Write the data below out in full, exactly as it stands.
..........
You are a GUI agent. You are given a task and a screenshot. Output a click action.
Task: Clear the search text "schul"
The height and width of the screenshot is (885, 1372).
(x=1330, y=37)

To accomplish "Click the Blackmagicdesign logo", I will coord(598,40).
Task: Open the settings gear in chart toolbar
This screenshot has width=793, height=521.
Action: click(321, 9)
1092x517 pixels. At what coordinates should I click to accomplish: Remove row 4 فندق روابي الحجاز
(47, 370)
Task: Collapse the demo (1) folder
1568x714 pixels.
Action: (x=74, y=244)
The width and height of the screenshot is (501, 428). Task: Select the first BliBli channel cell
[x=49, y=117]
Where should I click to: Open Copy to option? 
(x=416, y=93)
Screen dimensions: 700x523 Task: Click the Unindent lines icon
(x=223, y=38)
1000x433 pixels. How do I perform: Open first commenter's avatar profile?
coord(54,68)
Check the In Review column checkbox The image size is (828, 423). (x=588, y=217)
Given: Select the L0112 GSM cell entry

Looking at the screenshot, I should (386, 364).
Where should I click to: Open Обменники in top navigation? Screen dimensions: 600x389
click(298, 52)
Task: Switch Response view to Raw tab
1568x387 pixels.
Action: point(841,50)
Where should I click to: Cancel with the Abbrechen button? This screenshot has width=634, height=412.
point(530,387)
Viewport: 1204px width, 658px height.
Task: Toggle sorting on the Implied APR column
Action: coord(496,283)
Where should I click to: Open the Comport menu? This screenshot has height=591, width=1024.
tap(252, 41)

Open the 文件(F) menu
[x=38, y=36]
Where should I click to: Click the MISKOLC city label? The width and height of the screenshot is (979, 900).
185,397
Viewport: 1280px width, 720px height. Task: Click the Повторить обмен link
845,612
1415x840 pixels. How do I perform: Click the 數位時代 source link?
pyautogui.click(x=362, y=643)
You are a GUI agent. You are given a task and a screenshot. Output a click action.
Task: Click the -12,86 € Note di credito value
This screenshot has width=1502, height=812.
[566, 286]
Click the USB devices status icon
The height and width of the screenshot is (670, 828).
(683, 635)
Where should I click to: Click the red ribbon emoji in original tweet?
..........
> OUTPUT OF THE TASK:
You are a GUI agent. You are given a task and a screenshot. Output a click action.
Task: Clear the search text "schul"
The height and width of the screenshot is (885, 1372).
(x=1330, y=37)

To accomplish "Click the Blackmagicdesign logo", I will coord(598,40).
Task: Open the settings gear in chart toolbar
This screenshot has width=793, height=521.
Action: click(321, 9)
1092x517 pixels. At what coordinates should I click to accomplish: Remove row 4 فندق روابي الحجاز
(47, 370)
Task: Collapse the demo (1) folder
1568x714 pixels.
Action: (x=74, y=244)
The width and height of the screenshot is (501, 428). Task: Select the first BliBli channel cell
[x=49, y=117]
Where should I click to: Open Copy to option? 
(x=416, y=93)
Screen dimensions: 700x523 Task: Click the Unindent lines icon
(x=223, y=38)
1000x433 pixels. How do I perform: Open first commenter's avatar profile?
coord(54,68)
Check the In Review column checkbox The image size is (828, 423). (x=588, y=217)
Given: Select the L0112 GSM cell entry

Looking at the screenshot, I should (386, 364).
Where should I click to: Open Обменники in top navigation? Screen dimensions: 600x389
click(298, 52)
Task: Switch Response view to Raw tab
1568x387 pixels.
Action: point(841,50)
Where should I click to: Cancel with the Abbrechen button? This screenshot has width=634, height=412.
point(530,387)
Viewport: 1204px width, 658px height.
Task: Toggle sorting on the Implied APR column
Action: coord(496,283)
Where should I click to: Open the Comport menu? This screenshot has height=591, width=1024.
tap(252, 41)

Open the 文件(F) menu
[x=38, y=36]
Where should I click to: Click the MISKOLC city label? The width and height of the screenshot is (979, 900).
185,397
Viewport: 1280px width, 720px height. Task: Click the Повторить обмен link
845,612
1415x840 pixels. How do I perform: Click the 數位時代 source link?
pyautogui.click(x=362, y=643)
You are a GUI agent. You are given a task and a screenshot. Output a click action.
Task: Click the -12,86 € Note di credito value
This screenshot has width=1502, height=812.
[566, 286]
Click the USB devices status icon
The height and width of the screenshot is (670, 828).
(683, 635)
Where should I click to: Click the red ribbon emoji in original tweet?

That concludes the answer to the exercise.